I don’t know about you, but I have always liked to be in control or at the very least have my illusion of control. Committing to the World Race feels very much like how the word, coddiwomple, sounds: a little crazy and not really sure of what it may mean.
Right now, I am in my comfort zone and everything has gone according to plan. I graduated college with honors, worked hard through a few internships, and finally landed my dream job. That was 5yrs ago, and today I am still living the dream as a dolphin trainer and I have the privilege of caring for some amazing animals while making people’s dreams come true every day. To top that, I have an incredible boyfriend of 4yrs, supportive friends and family all whom I love very much.

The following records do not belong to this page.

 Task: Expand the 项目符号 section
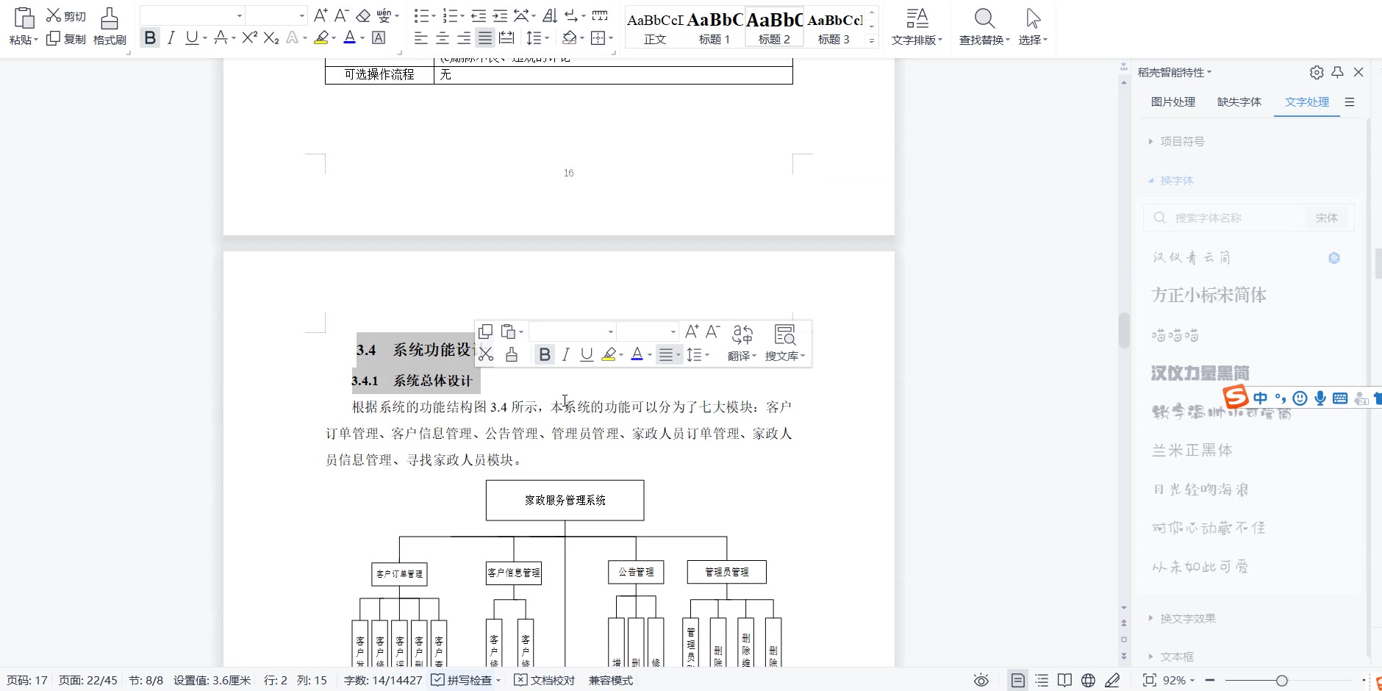[x=1182, y=141]
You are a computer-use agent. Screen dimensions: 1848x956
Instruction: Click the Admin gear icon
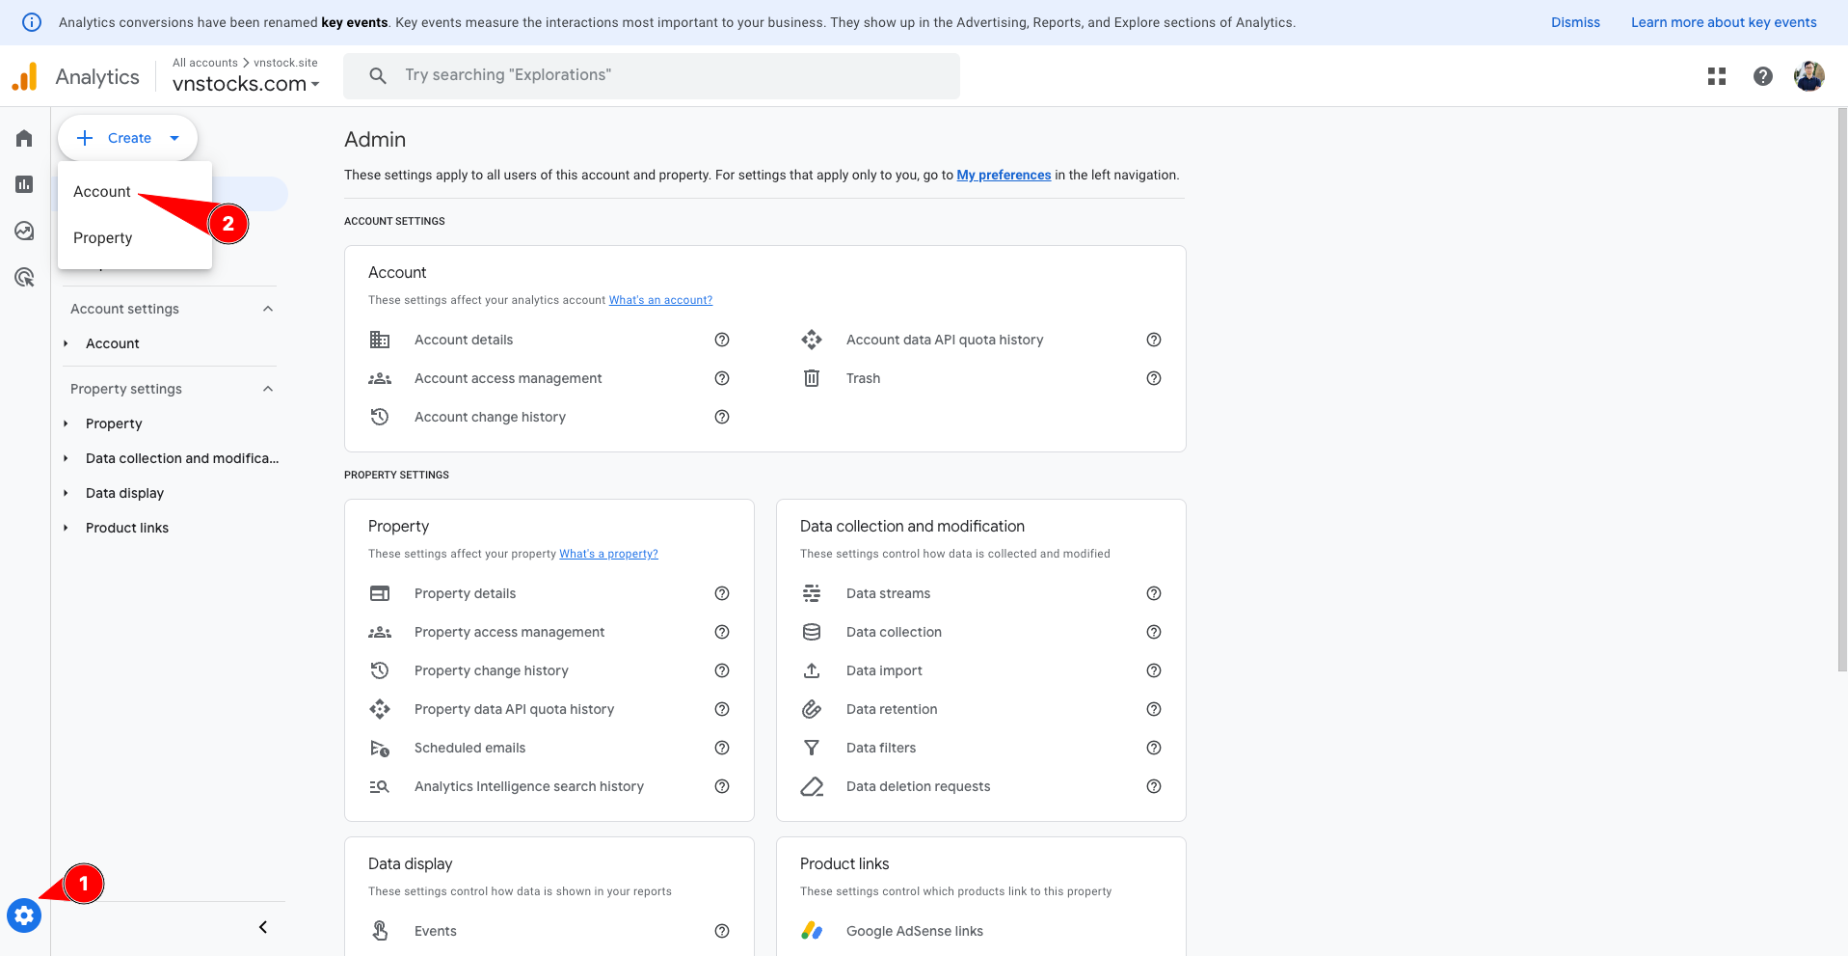24,915
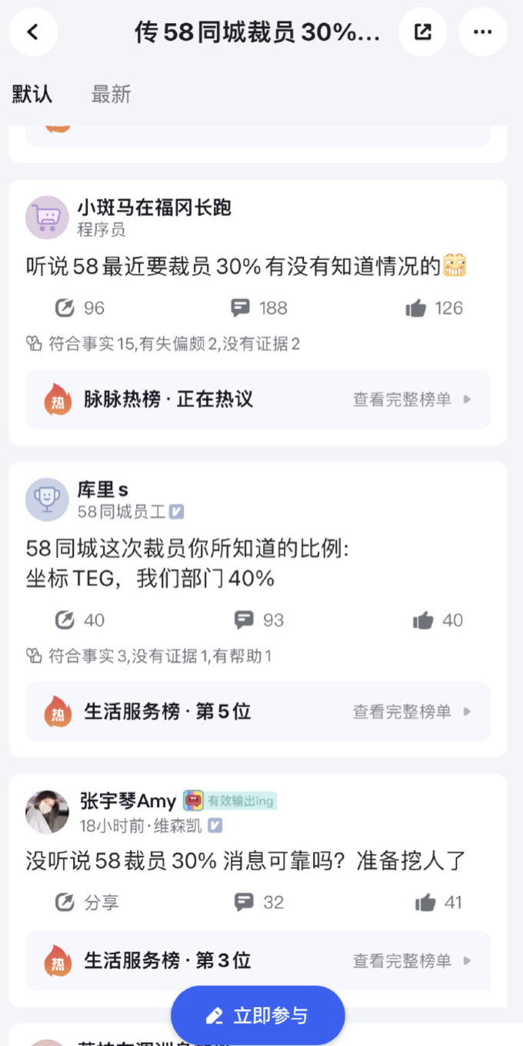Select the 默认 sorting tab
Image resolution: width=523 pixels, height=1046 pixels.
coord(32,94)
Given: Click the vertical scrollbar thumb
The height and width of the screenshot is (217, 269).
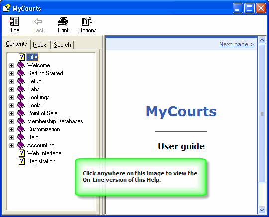Looking at the screenshot, I should [x=262, y=114].
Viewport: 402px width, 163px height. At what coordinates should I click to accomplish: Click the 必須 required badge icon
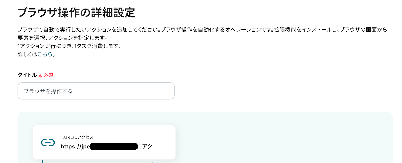(47, 75)
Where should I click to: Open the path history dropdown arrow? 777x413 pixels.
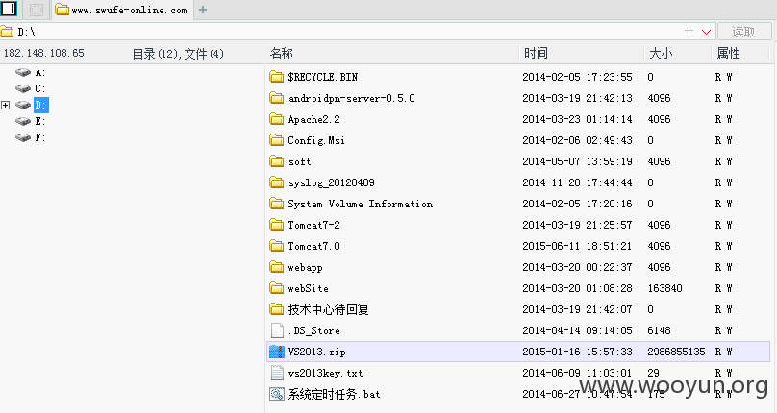coord(707,33)
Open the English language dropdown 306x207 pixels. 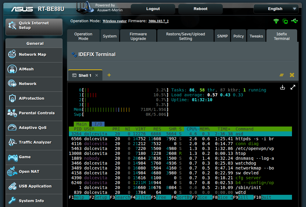276,9
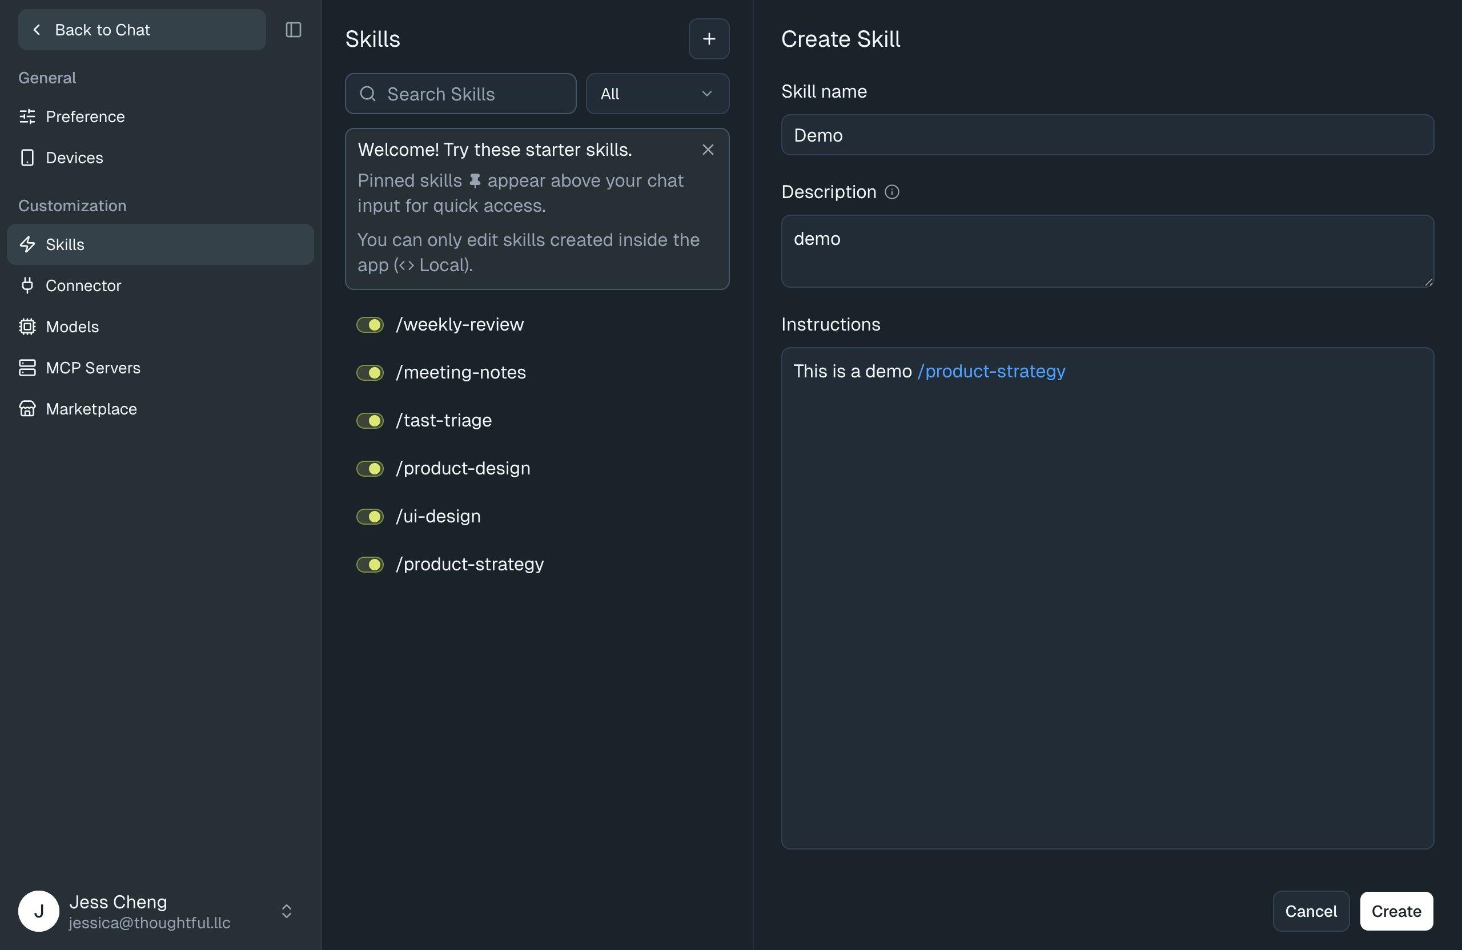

Rewind, I’ve had it on my heart to do mission work for a while now. In my mind, it was going to be me using my 10 days vacation to go to Guatemala and help out with a kid’s safe house. I found out about the World Race, seemingly randomly, while on vacation last summer. I kept thinking about it so of course I googled it and looked it up on Facebook. 11 Countries in 11 months, wow! I couldn’t stop thinking about it. I started reading blog posts of previous racers and watching YouTube videos. It was fun to think about all the cool places they got to travel to while helping people and all the different cultures. BUT, the more I REALLY thought about it, the more I thought “nahhh… NO way this is too much. First of all, I don’t like change and secondly those countries aren’t even on my top 5 list of places to travel. I think this is for young Christians who just graduated college and don’t have a plan yet. Fun thought, but no thanks”. Weeks rolled by and somewhow there I was, still thinking about it. Someone would say, “Next summer we should do blah…” and I was thinking “if I’m even here next summer” WAIT, WHAT? I couldn’t get it off my mind. So finally, I thought, “Ok God, I will just apply”. I start the application process for the June 2019 route… and guess what… first stop, Guatemala.
I honestly wasn’t sure I would even get accepted, but I DID! I spent the week praying about it and I decided to accept and make my $150 deposit. To be honest, I still wasn’t set on going and was wrestling with myself. What about my dream job that I worked so hard for? I wouldn’t be able to see my friends and family for a year. I didn’t want to miss out. What about my apartment and all my stuff? What about leaving my boyfriend just when things are getting really serious? Those counties could be dangerous. What about flushing toilets? What happens after the Race? I reasoned that I could always back out and I’ll just consider my deposit a donation.
Fast forward, I have now been thinking about the World Race for about 8 months. I have had some unexpected medical problems and setbacks, but here I am still day dreaming about the World Race.
I have no idea what this next year will look like, where I’ll be, or what is in store for me after the Race and that TERRIFIES me, but Lord, here I am trusting you. Send me, Lord, and I will go.
Coddiwomple (v.): To travel in a purposeful manner towards a vague destination.